Октавия крутила в руках литровую бутылку с водой, которую мы захватили из дома. Каждому из нас хотелось пить, но мы несли ее не для этого. Человек может прожить без еды месяц (примерно), а без воды три дня (плюс-минус). Если Манфред жив и не ранен, то вода — это первое, что ему будет нужно. Я нес аптечку с бинтами, жгутами и обезболивающим. Марта отдала нам ее и сказала, что это подарок. Хорошо, подумал я, останется добрая память, если мы найдем мальчика, и если он жив.

Давным-давно все не было так просто. Проблемы государственной важности, словосочетание, сопровождавшее меня в последние двадцать лет, вдруг отступили, и я оказался просто человеком, пытавшимся рассказать о своих воспоминаниях. С каждым разом это давалось мне все легче, хотя я до сих пор не до конца верил, что все было со мной, что со мной вообще нечто было до этой минуты. Наверное, поэтому мне и хотелось воспроизвести даже незначительные детали.

Становилось все жарче, и я нес пиджак в руке, он был похож на какое-то размякшее ото сна или смерти животное.

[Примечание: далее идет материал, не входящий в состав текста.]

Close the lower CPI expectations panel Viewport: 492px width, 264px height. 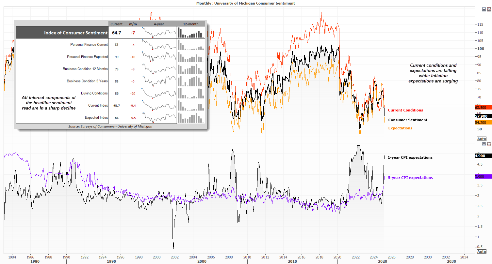(x=489, y=144)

Фиолетово-розовые пятна медуницы были рассыпаны по земле, и Октавия провожала их взглядом. Ее восхищала красота нашего леса, радовали голоса наших ручьев и птиц. Я и не понимал, как мне было важно, чтобы ей здесь понравилось.

А потом вдруг (хотя именно этого стоило бы ожидать) запахло свалкой. Особый сладко-ржавый запах разнообразного мусора словно бы обманом проникал в лес. То, что я видел вовсе не соответствовало тому, что я чувствовал. Как если бы мои чувства были разнесены в пространстве на километры. Поэтому я с облегчением заметил, что лес начал редеть, мне хотелось вернуть ощущениям цельность.

Я услышал беспорядочные крики ворон, лай собак. Октавия округлила глаза, она явно не знала, что свалка полна живностью. Я обнял ее.

— Они не нападают на людей, — сказал я.